Python Libraries for Excel Report Generation

This guide explains each library used in NetSuite Python report development and how they work together to generate Excel files.

Overview: How Libraries Work Together

┌─────────────────────────────────────────────────────────────────────────────┐
│                        EXCEL REPORT GENERATION FLOW                         │
├─────────────────────────────────────────────────────────────────────────────┤
│                                                                             │
│  ┌──────────┐    ┌──────────┐    ┌─────────────┐    ┌──────────────────┐   │
│  │  NumPy   │───►│  Pandas  │───►│ XlsxWriter  │───►│  Excel File      │   │
│  │          │    │          │    │             │    │  (.xlsx)         │   │
│  └──────────┘    └──────────┘    └─────────────┘    └──────────────────┘   │
│       │               │                │                                    │
│       ▼               ▼                ▼                                    │
│  Calculations    Data Processing   Formatting                              │
│  & Arrays        & Transformation  & Styling                               │
│                                                                             │
│  ┌──────────┐    ┌──────────┐                                              │
│  │ OpenPyXL │    │ Jupyter  │                                              │
│  │          │    │ Notebook │                                              │
│  └──────────┘    └──────────┘                                              │
│       │               │                                                     │
│       ▼               ▼                                                     │
│  Reading Excel   Development                                               │
│  Files           Environment                                               │
│                                                                             │
└─────────────────────────────────────────────────────────────────────────────┘

Jupyter Notebook

What is Jupyter?

Jupyter Notebook is an interactive development environment that runs in your browser.
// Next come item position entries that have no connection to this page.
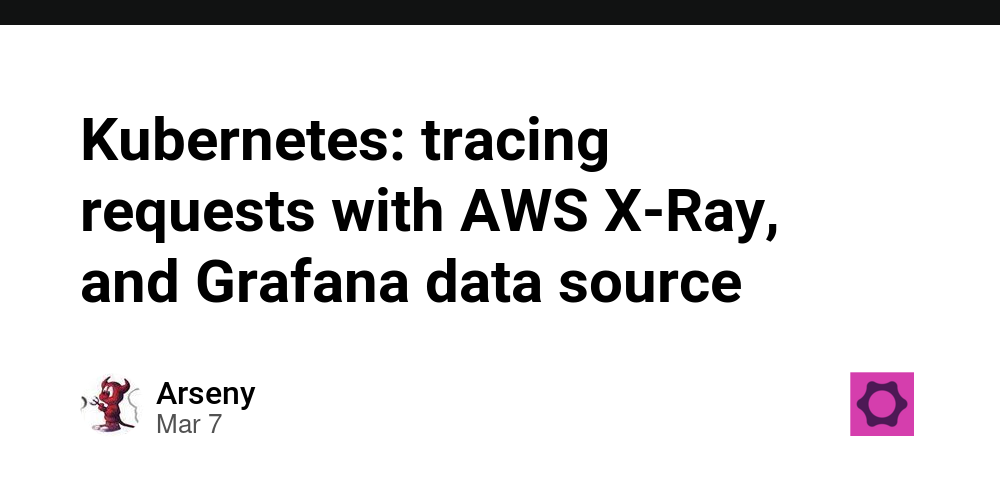Click the black bar at the top

(x=500, y=12)
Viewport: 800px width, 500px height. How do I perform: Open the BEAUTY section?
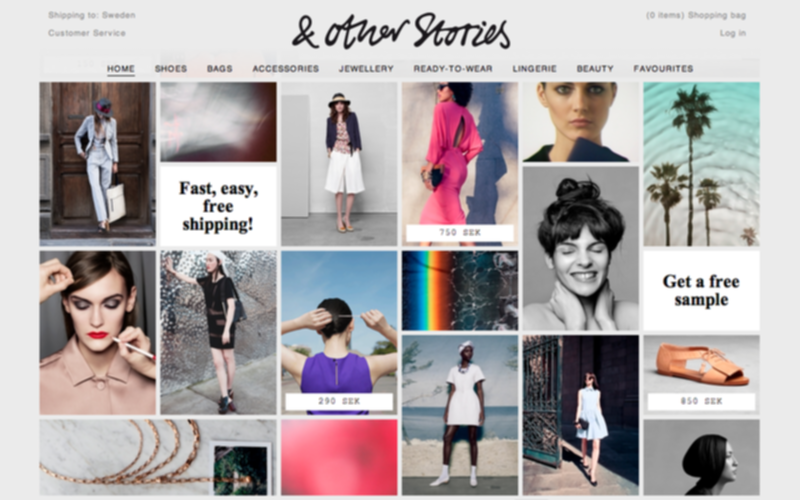[x=595, y=68]
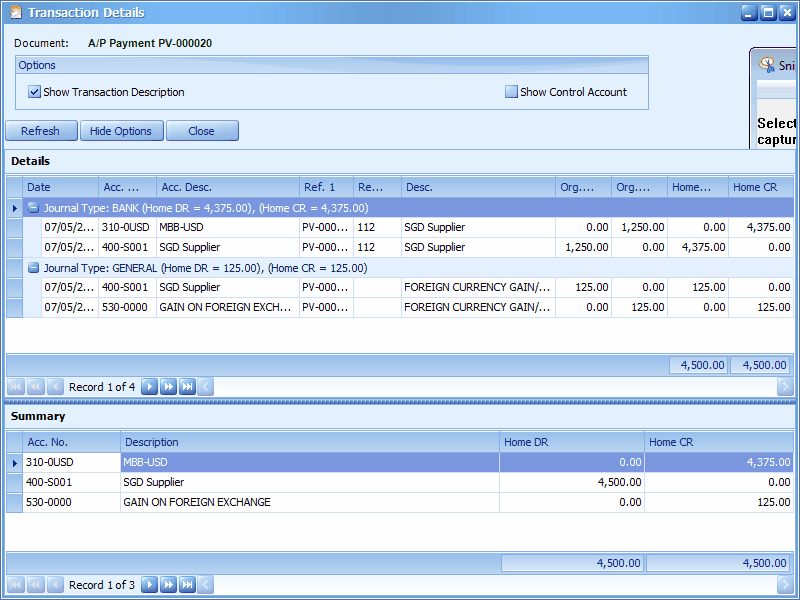
Task: Click the first record icon under Summary
Action: 14,585
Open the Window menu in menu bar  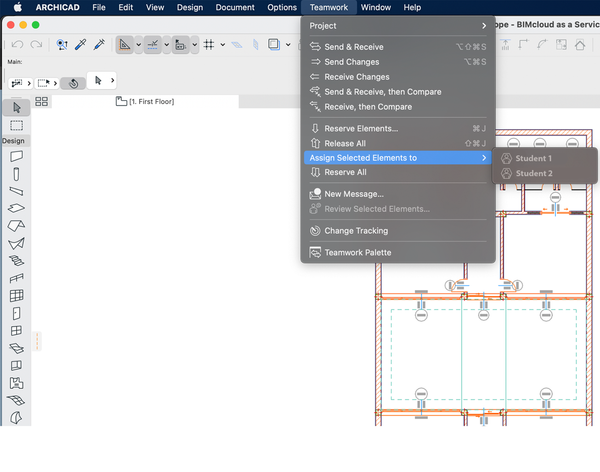pyautogui.click(x=376, y=7)
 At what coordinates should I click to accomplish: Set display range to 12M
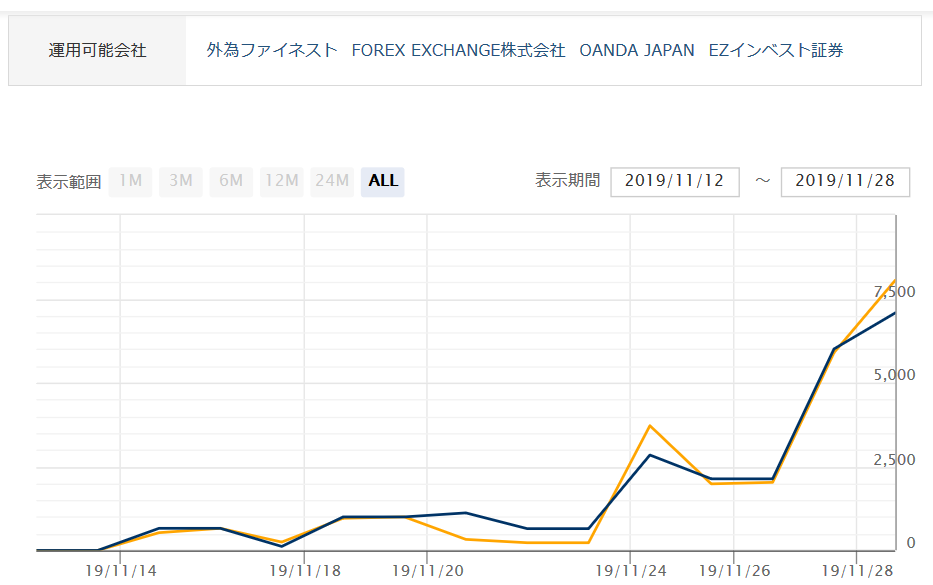281,181
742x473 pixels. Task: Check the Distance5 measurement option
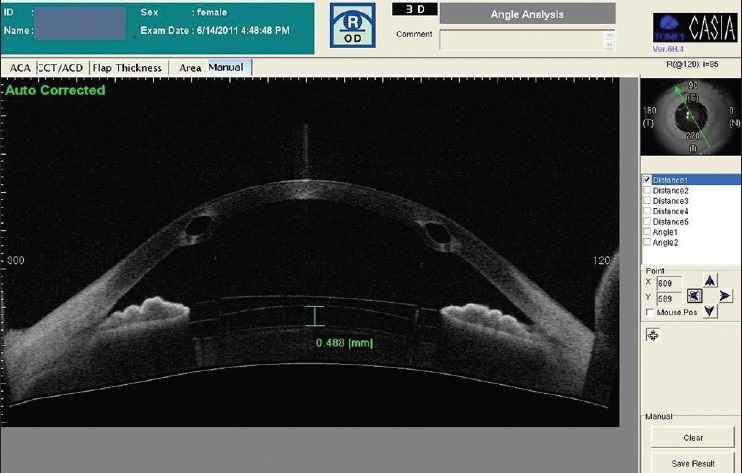648,221
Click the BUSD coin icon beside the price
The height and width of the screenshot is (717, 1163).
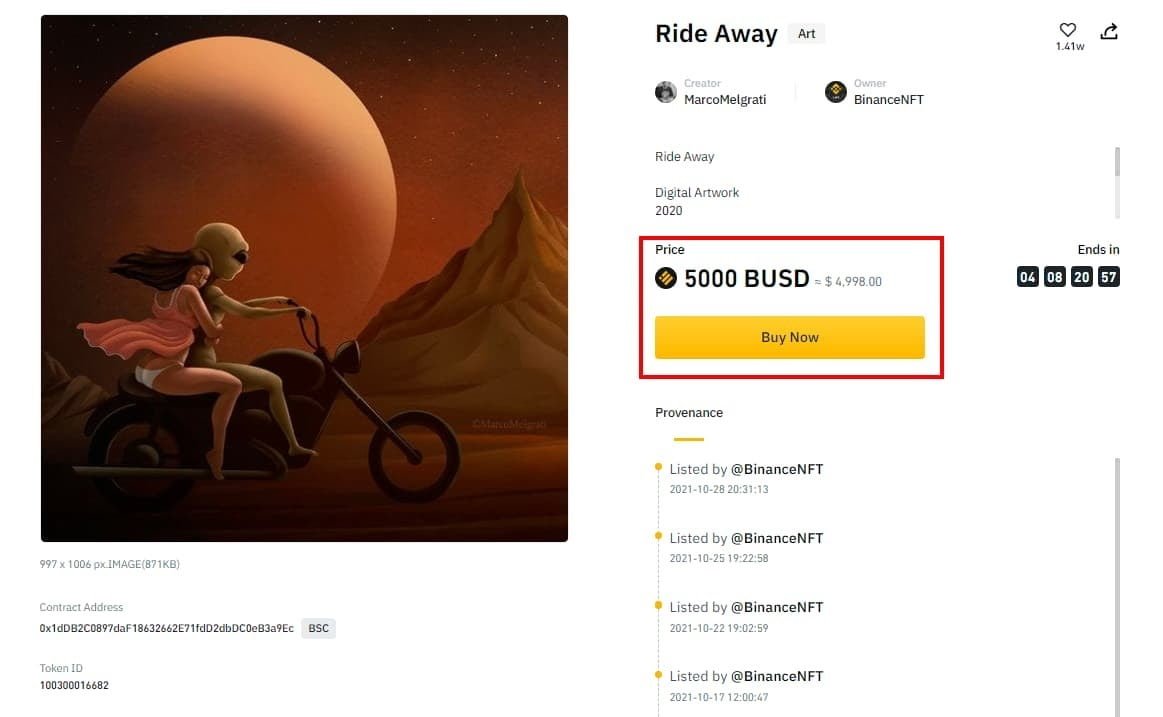668,279
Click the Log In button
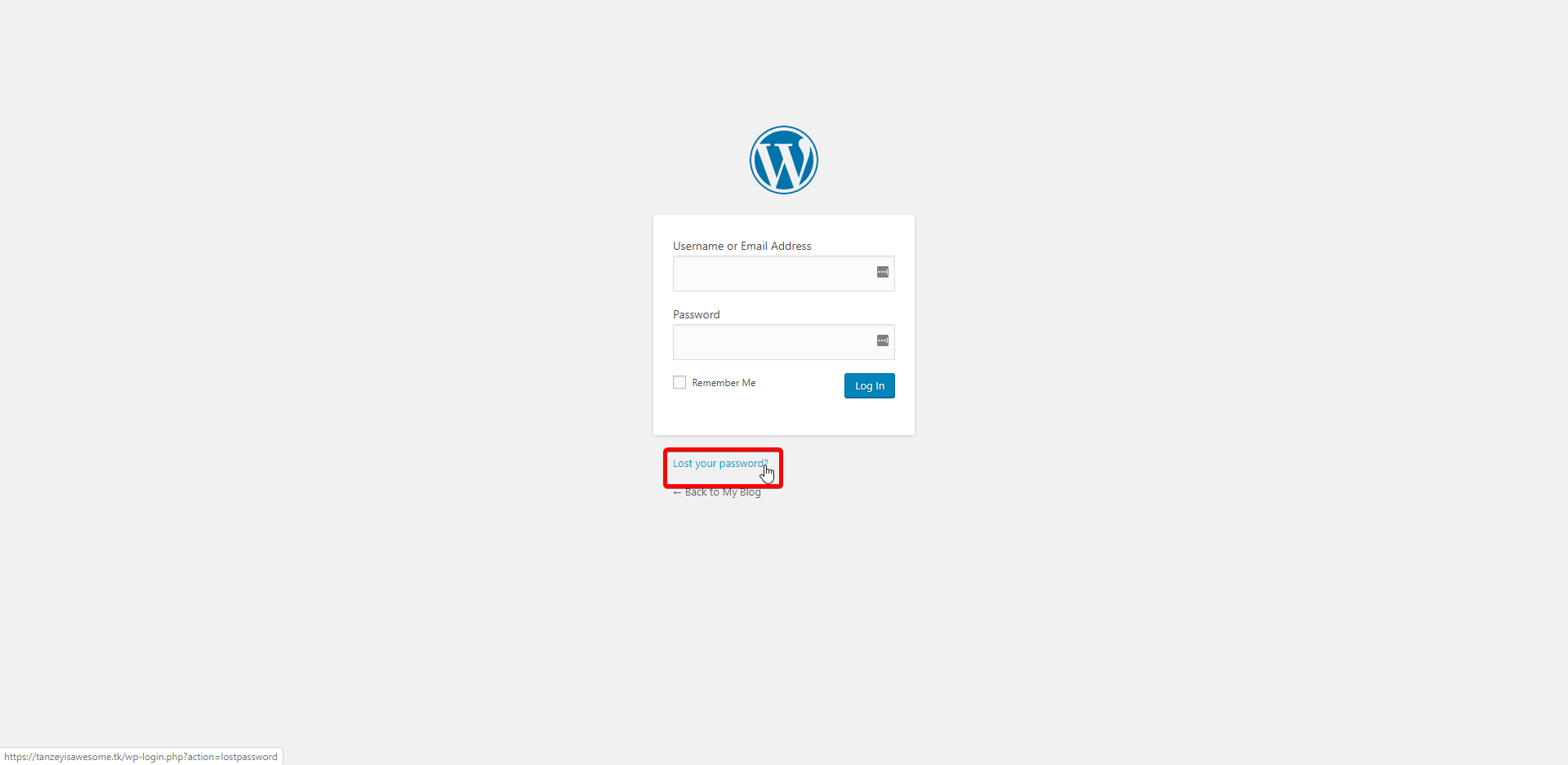Screen dimensions: 1568x765 [x=870, y=386]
It allows you to write and execute Python code in "cells" and see results immediately.

Why Use Jupyter for Report Development?

Feature	Benefit
Cell-based execution	Run code piece by piece, not all at once
Immediate feedback	See results instantly after each cell
Data visualization	View DataFrames as formatted tables
Easy debugging	Test and fix code interactively
Documentation	Mix code with markdown explanations

Jupyter Workflow Example

# Cell 1: Load your data
import pandas as pd
import json

with open('test_data.json', 'r') as f:
    data = json.load(f)

print(f"Loaded {len(data)} records")

# Cell 2: Process data (run separately)
df = pd.DataFrame(data)
df.head()  # See first 5 rows immediately

# Cell 3: Check calculations
df['total'] = df['amount1'] + df['amount2']
df[['amount1', 'amount2', 'total']]  # Verify calculation

# Cell 4: Generate Excel (only run when ready)
df.to_excel('output.xlsx', index=False)
print("Excel file created!")

Key Jupyter Shortcuts

Shortcut	Action
`Shift+Enter`	Run cell and move to next
`Ctrl+Enter`	Run cell and stay
`B`	Insert cell below
`A`	Insert cell above
`DD`	Delete cell
`M`	Change to Markdown
`Y`	Change to Code

Pandas

What is Pandas?

Pandas is the core library for data manipulation. Think of it as "Excel formulas and pivot tables in Python".

Core Concept: DataFrame

A DataFrame is like an Excel spreadsheet - it has rows and columns.

import pandas as pd

# Creating a DataFrame from NetSuite data (JSON format)
data = [
    {"customer": "PT. ABC", "currency": "IDR", "amount": 5000000},
    {"customer": "XYZ Corp", "currency": "USD", "amount": 1000},
    {"customer": "PT. DEF", "currency": "IDR", "amount": 3000000}
]

df = pd.DataFrame(data)
print(df)

Output:

    customer currency   amount
  PT. ABC      IDR  5000000
 XYZ Corp      USD     1000
  PT. DEF      IDR  3000000

Common Pandas Operations for Reports

1. Filtering Data (Like Excel Filter)

# Filter rows where currency is IDR
idr_customers = df[df['currency'] == 'IDR']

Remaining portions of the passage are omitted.